«L’Università non è in discussione»

2 Aprile 2017

Ciofani rassicura sul futuro dell’ateneo. Febbo vuole incontrare Mastropasqua

CHIETI. L’azione del direttore dell’Oculistica teatina, Leonardo Mastropasqua, con il suo Coordinamento clinico dell’università D’Annunzio, suscita subito reazioni. Da Chieti si alza la voce del consigliere regionale Mauro Febbo. Da Pescara parla invece il primario che aveva innescato la polemica sullo spostamento di Cardiochirurgia al Santo Spirito di Pescara, il portavoce Consulta clinica per l'ospedale di secondo livello, Antonio Ciofani.

Quest’ultimo ribadisce che occorre prendere una decisione su Cardiochirurgia, che per lui va spostata al Santo Spirito, ospedale che già ospita i reparti di Neurochirurgia, Chirurgia toracica, Chirurgia plastica e Chirurgia maxillo-facciale. Se così fosse, però, la problematica non coinvolgerebbe l’ateneo D’Annunzio. «L'università D'Annunzio di Chieti Pescara non è in discussione in questa problematica», scrive Ciofani in una lettera indirizzata al sindaco Umberto Di Primio e allo stesso Mastropasqua, «né le sue strutture dato che la facoltà di Medicina insiste su entrambi gli ospedali: solo uno però può avere la qualifica di secondo livello e se ne gioveranno i malati dell’area e l'università del nostro territorio, che disporrà per la formazione dei futuri medici, di un presidio di primo ed uno di secondo livello».

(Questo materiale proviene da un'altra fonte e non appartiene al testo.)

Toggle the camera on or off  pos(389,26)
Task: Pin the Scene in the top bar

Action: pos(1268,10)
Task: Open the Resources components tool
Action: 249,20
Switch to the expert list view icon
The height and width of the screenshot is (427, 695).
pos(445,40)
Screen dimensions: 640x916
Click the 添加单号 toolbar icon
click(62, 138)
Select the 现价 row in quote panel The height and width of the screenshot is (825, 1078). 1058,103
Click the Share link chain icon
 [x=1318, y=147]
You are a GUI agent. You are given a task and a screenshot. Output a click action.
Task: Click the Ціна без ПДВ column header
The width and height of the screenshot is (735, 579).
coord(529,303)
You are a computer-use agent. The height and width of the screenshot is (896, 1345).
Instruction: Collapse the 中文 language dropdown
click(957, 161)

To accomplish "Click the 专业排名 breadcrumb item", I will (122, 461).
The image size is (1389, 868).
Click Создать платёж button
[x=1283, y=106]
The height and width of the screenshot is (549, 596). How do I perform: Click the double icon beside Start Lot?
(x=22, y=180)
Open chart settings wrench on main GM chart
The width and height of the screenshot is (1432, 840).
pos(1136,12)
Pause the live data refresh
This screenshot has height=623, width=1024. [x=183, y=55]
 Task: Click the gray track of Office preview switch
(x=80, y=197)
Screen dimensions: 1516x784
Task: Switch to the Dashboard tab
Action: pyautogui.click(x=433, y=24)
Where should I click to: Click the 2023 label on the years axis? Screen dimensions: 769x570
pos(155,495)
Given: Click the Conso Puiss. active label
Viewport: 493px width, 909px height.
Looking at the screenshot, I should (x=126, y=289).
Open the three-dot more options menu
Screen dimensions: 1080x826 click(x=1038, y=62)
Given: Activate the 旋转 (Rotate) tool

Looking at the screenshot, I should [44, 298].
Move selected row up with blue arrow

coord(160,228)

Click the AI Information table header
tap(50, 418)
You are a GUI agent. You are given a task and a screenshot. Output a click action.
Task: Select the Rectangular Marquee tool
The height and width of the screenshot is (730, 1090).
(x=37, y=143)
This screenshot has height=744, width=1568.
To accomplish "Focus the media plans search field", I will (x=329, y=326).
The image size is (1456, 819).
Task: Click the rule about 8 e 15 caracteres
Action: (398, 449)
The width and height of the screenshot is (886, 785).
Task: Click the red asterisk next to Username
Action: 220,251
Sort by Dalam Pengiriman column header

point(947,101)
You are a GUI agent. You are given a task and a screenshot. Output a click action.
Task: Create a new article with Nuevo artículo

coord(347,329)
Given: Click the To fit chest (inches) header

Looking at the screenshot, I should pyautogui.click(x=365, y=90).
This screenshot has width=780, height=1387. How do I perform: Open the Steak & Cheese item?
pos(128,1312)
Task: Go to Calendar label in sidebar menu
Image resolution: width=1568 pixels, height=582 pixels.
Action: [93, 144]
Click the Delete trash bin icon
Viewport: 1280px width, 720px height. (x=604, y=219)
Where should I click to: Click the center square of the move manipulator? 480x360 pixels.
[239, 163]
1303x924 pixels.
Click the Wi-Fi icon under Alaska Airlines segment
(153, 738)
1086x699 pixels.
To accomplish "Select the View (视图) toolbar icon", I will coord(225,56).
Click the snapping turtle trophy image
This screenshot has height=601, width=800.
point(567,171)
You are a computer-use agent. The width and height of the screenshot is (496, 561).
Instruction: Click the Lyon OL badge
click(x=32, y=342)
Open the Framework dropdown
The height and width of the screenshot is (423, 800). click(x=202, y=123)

Di tutt’altro avviso il consigliere regionale forzista Febbo che si compiace, invece, della presa di posizione del professori Mastropasqua. «Con piacere e soddisfazione», scrive infatti il consigliere regionale, «apprezzo la puntuale e pubblica presa di pozione dei docenti dottori del Policlinico di Chieti a difesa del nostro ospedale, al fine di evitare di trasformare il Policlinico in nosocomio di primo livello localizzando l'ospedale di secondo livello in altre sedi non universitarie con il serio e concreto rischio di perdere l'università».

Il forzista Febbo annuncia infine di voler incontrare il neo Comitato dei professori «al fine di stilare insieme un documento scientifico e amministrativo dove spiegheremo il valore sia dell'ospedale clinicizzato sia della nostra università». (a.i.)